Saúl Alejandro Flores

Estimados lectores continuamos con nuestra quinta entrega de esta serie de análisis sucinto de lo que han manifestado los candidatos que son sus propuestas de campaña y que con ello solucionarán la problemática del agua en el municipio, estado, región o país, pues recordemos que también hay candidatos a ocupar el cargo de legisladores locales y federales.

Retomo lo anunciado de un análisis somero de lo que propusieron los candidatos que aún faltan, ya vimos el “producto milagro” que ofreció Arturo Ávila, la visión del siglo XIX con los vicios del siglo XX de Gabriel Arellano, Leonardo Montañez con la insuficiencia de un planteamiento que volverá a caer en lo mismo, algunos y digo algunos de sus puntos a la vista parecen sensatos, pero adolece de la construcción de la visión de una política hídrica de competencia municipal, por lo que caerá en los mismos vicios, beneficiando a la oligarquía que busca el poder por el poder.

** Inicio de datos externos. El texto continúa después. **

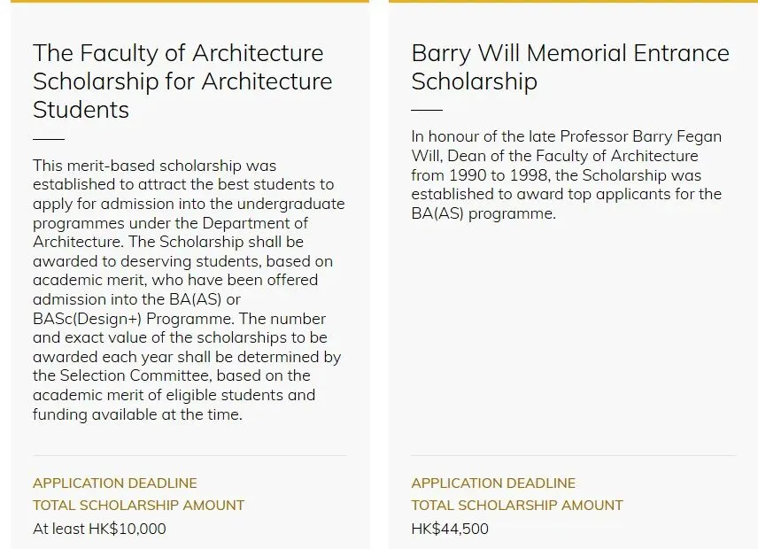The image size is (758, 549).
Task: Click Total Scholarship Amount label above HK$44,500
Action: 517,506
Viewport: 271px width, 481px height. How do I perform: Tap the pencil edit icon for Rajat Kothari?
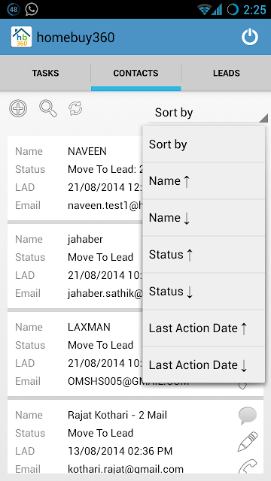pyautogui.click(x=248, y=441)
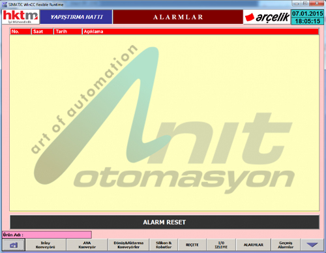Click the date and time display

click(x=307, y=17)
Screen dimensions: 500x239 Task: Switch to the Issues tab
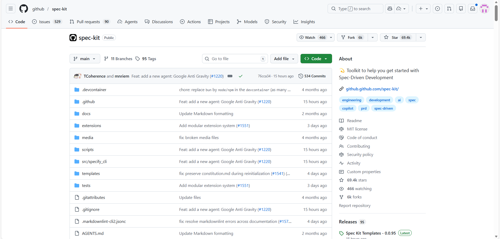pyautogui.click(x=44, y=22)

Luis Armando Reynoso en sus foros ha sido una decepción, quizás la mayor, un ingeniero, un empresario de fuerte calado (no estoy mencionando su lado oscuro, pasado y presente que ha transgredido el orden jurídico), pero ha sido alcalde y gobernador, su visión debería ser amplia, global y transversal, pareciera que sus neuronas se agotaron. No concretizó sus propuestas, optó por referir a lugares comunes y ya.

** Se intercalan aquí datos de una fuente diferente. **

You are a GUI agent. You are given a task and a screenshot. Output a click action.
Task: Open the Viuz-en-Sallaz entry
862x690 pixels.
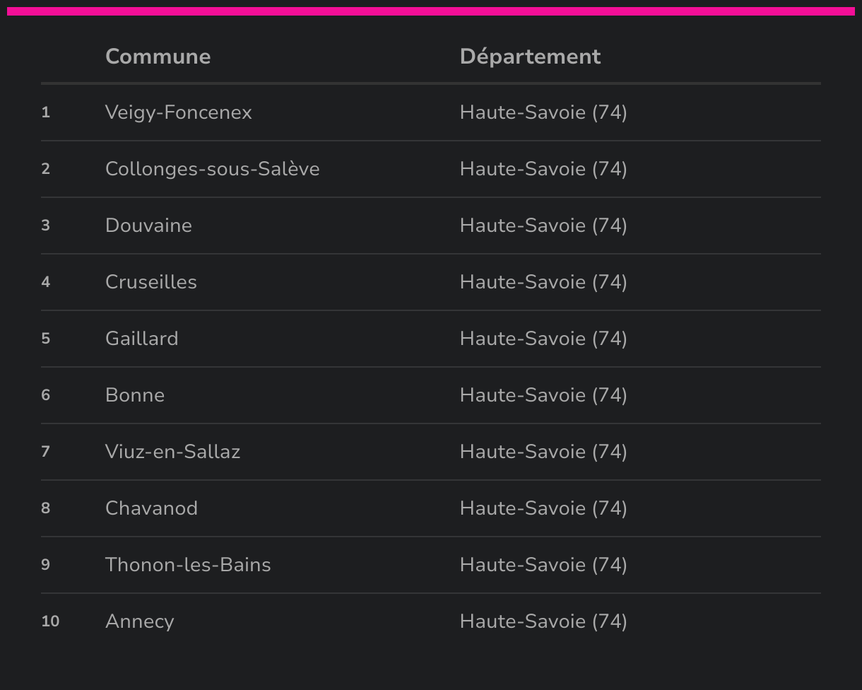[x=172, y=452]
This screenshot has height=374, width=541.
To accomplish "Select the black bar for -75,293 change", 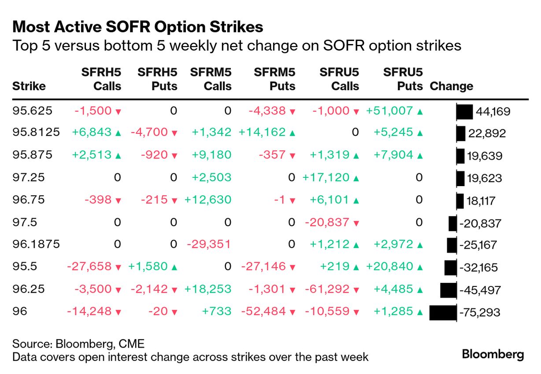I will [443, 312].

Saraí Ornelas tiene a sus espaldas el lastre de un partido político que es el ejemplo del oportunismo y ruindad, la candidata es segura de sí misma, quizás su mayor virtud, pero su instituto de gestión del agua es y sería inútil, las visiones sesgadas en un partido de esa calaña y más en tiempo electoral, sólo benefician a las aspiraciones a cargos plurinominales.

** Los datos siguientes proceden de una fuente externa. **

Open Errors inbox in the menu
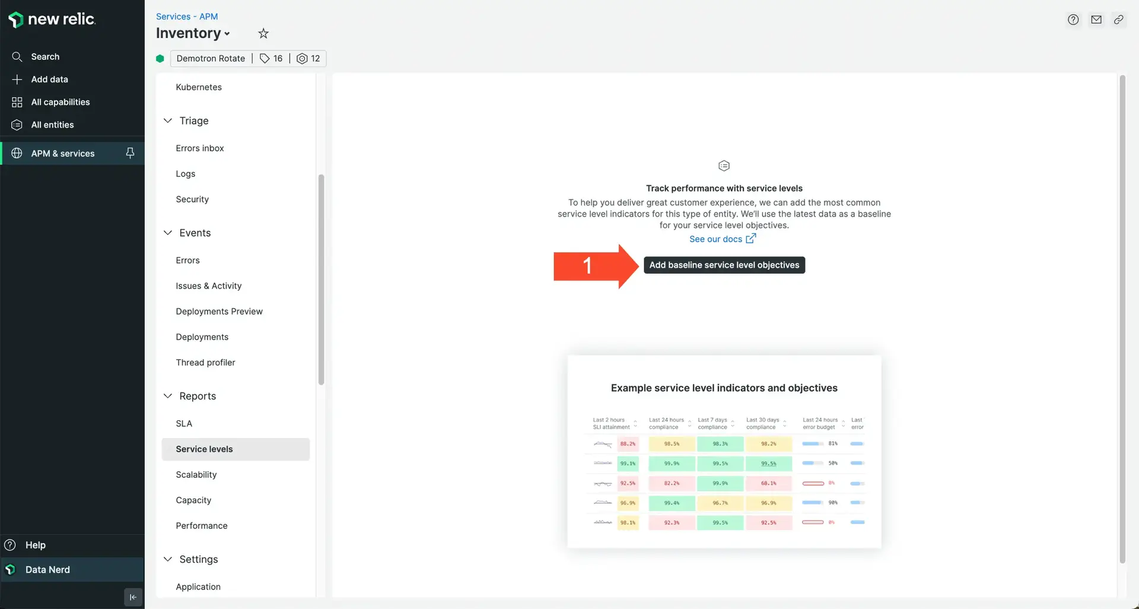 [x=200, y=148]
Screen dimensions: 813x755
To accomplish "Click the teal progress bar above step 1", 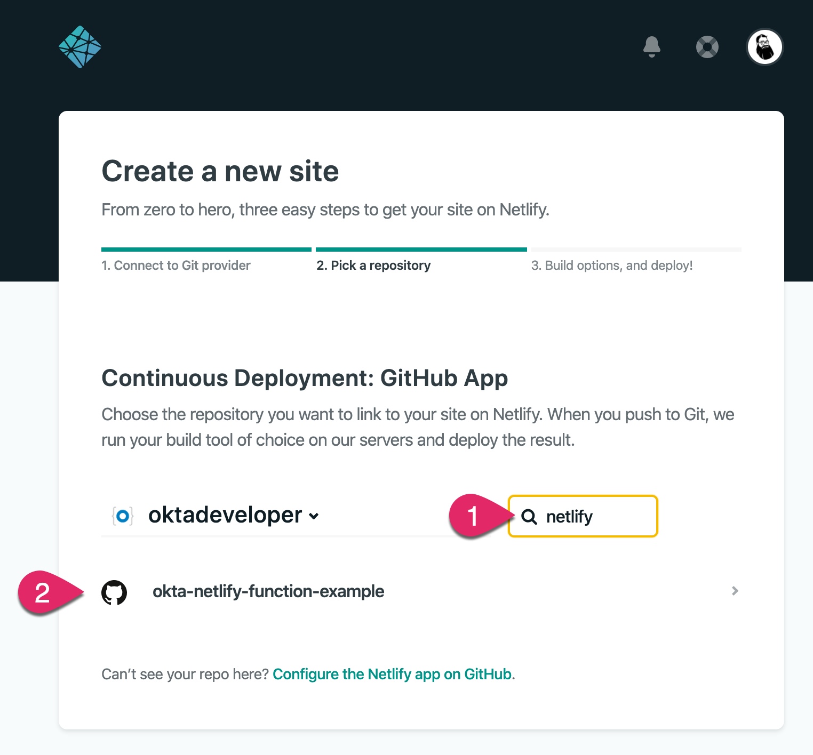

Lo he reiterado no hay un problema de agua es una problemática, y entre ellas está la ausencia de brújula en la autoridad del agua, en sus diversos ámbitos de competencia sea federal con lo que corresponde al ejecutivo y por supuesto al legislativo, uno debe ser autoridad y el otro legislar en la materia, (en ese aspecto ambas funciones legislativa y ejecutiva están más que reprobadas), a nivel municipal el Ayuntamiento tiene competencia en lo referente a servicios públicos, pero de conformidad con nuestro orden constitucional, lo que no corresponde a la federación ni a los municipios, puede asumirlo la competencia estatal, y aquí nos han quedado mucho a deber, el ejecutivo y legislativo local tienen competencias que suelen tener lagunas, pero Aguascalientes es el ejemplo de lo que no debe hacerse. En diciembre del 2016 en este espacio publiqué la columna que titulé: “El sexenio perdido del agua”, lamento reconocer que tuve razón. La propuesta de Saraí Ornelas es para el entusiasmo, su propuesta con varios pero varios ajustes debería ser como una de las áreas de la autoridad estatal, al ámbito municipal corresponde la prestación de servicios, (lean por favor el 115 constitucional), o se presta el servicio o se constituye un “ente regulador”, regulador no de gestión, ya sea si permanece el servicio concesionado o lo presta el municipio, como tampoco los municipios garantizan una prestación óptima se requiere institucionalizar la regulación y lo reglamentario, el ente, sus políticas y los mecanismos.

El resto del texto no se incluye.